By comparison, in September last year, currency outstanding rose 6.5% above the previous year. In troubled September 2015, the central bank managed to move physical currency ahead by 4.4%.

The other form of RMB money is bank reserves. It is this part of the liability side where the PBOC is attempting to use flexibility and discretion. Having obtained massive amounts of RMB reserves years ago when eurodollar markets were extremely kind to China, the banking system has those locked up reserves available for use whenever the central bank gives the go ahead.

This year, like 2015, the PBOC has done just that. The reason is quite simple, because the central bank cannot increase systemic reserves while the country is being squeezed by the eurodollar markets. It is hoping that by allowing banks to use more of what they already have that will offset reduced growth in them, or even another contraction.

Bank reserves gained just 1.1% in September, after rising by just 0.3% in August. The 6-month average rate is down to 1.0%. That’s the slowest average growth since 2016.

Therefore, in a month when systemic liquidity really counts China’s central bank managed only minimal contributions to either form of RMB money. It wasn’t a catastrophe, obviously, but it wasn’t exactly smooth, either (check out Hong Kong). Chinese markets reopened from the holiday in the second week in October in full-blown liquidation.

The PBOC’s balance sheet figures merely confirm what we have suspected all year. The last RRR cut earlier this month was indeed a warning of these imposed external eurodollar constraints – that they would continue and that the PBOC is trying to get the private banking system to pick up some of the slack.

It hasn’t been working. Not only did the stock market drop but money rates in China are at best stable, indeed they may be rising despite the reduction. SHIBOR rates were down only a small amount to begin last week and then rose slightly the rest of it. Today the overnight rate (unsecured interbank lending of RMB) was 2.475%, above the rate from Friday, October 12, the last session before RRR.

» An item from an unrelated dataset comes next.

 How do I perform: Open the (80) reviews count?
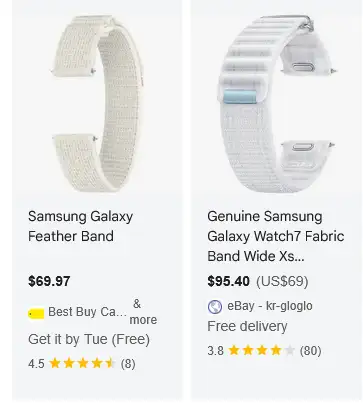click(310, 351)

This isn’t a surprise, really, given how everything transpired the last time (2015 and 2016). Instead it only shows, quite clearly, just how few options the central bank has left. It takes the idea of a neutral monetary policy to an extreme; trying to keep things stable shouldn’t be a white-knuckle ride for any monetary institution let alone a major one like the PBOC.

This is especially true given Western perceptions of this one central bank. As much as Economists and the media defer to the Federal Reserve and its officials, to China’s central bank there is almost a worshipful expectation for omniscience. Some of it is the establishment’s love affair with the idea of a technocracy; full authority and power given to the best and brightest so as to come up with “optimal outcomes” on behalf of the world’s common folk.

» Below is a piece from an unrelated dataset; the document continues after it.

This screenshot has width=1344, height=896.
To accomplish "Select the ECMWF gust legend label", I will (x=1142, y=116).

What the last half decade has proven, as if 2008 wasn’t enough, is that when it comes to technocracy particularly in this format there just is no such thing. For there to be technocracy, there has to first be technical competence. China’s central bank is simply no match for what it doesn’t fully understand, the eurodollar system.

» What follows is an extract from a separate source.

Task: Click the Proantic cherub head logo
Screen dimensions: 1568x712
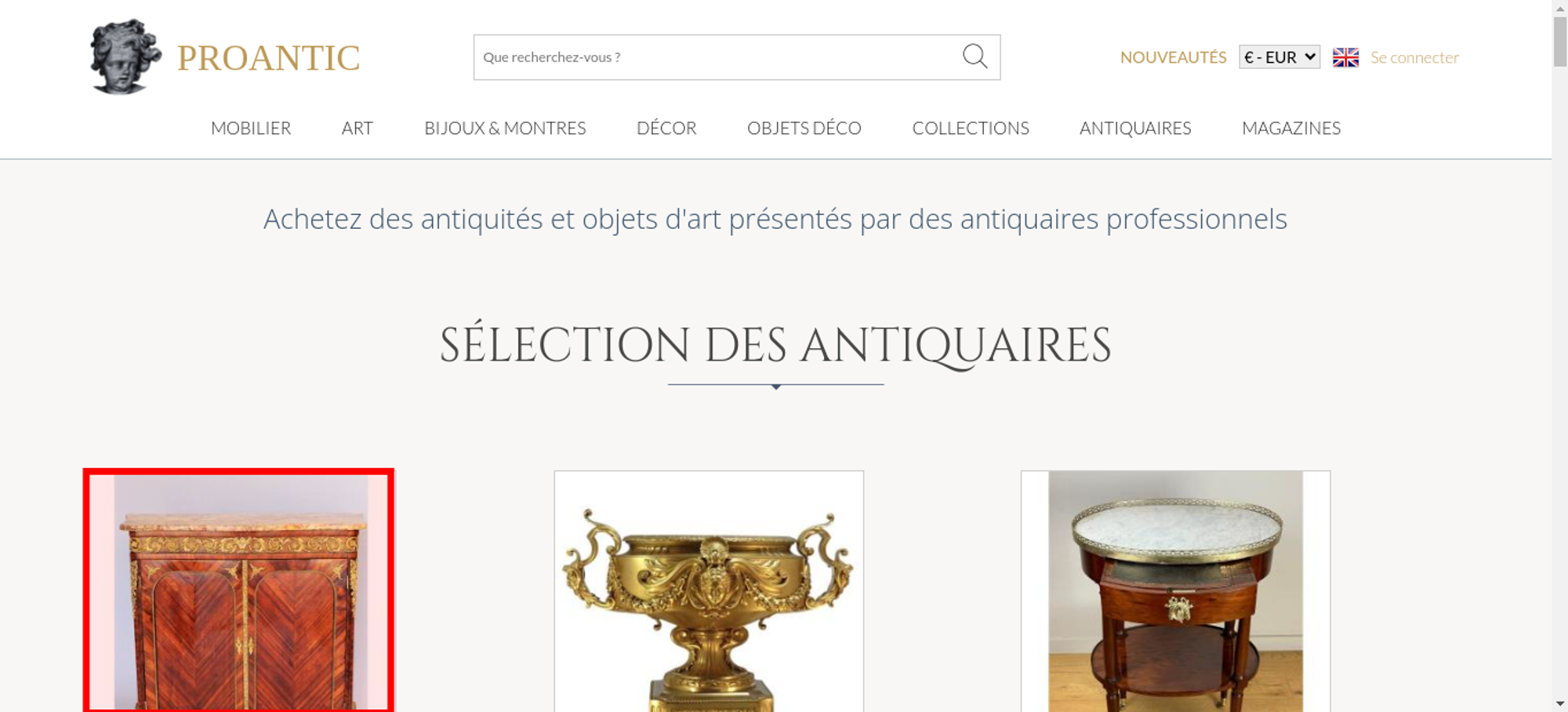Action: coord(125,56)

It is therefore a little tiny bit ahead of its Western counterparts; at least Chinese central bankers know it is there, compared to the determined ignorance that dominates the Federal Reserve and the others like it where for decades now they would prefer not to even contemplate the possibility (Bernanke’s preposterous excuse of a “global savings glut”).

 

 

For Chinese base money to fall to essentially nothing, to have the PBOC almost literally stop the literal printing press, in the period just before a Golden Week no less, this is no small thing. Working backward we arrive at the stark conclusion that there is no global economic acceleration, synchronized or not, and not even global growth. If there was, China wouldn’t be in this mess. Global money mess.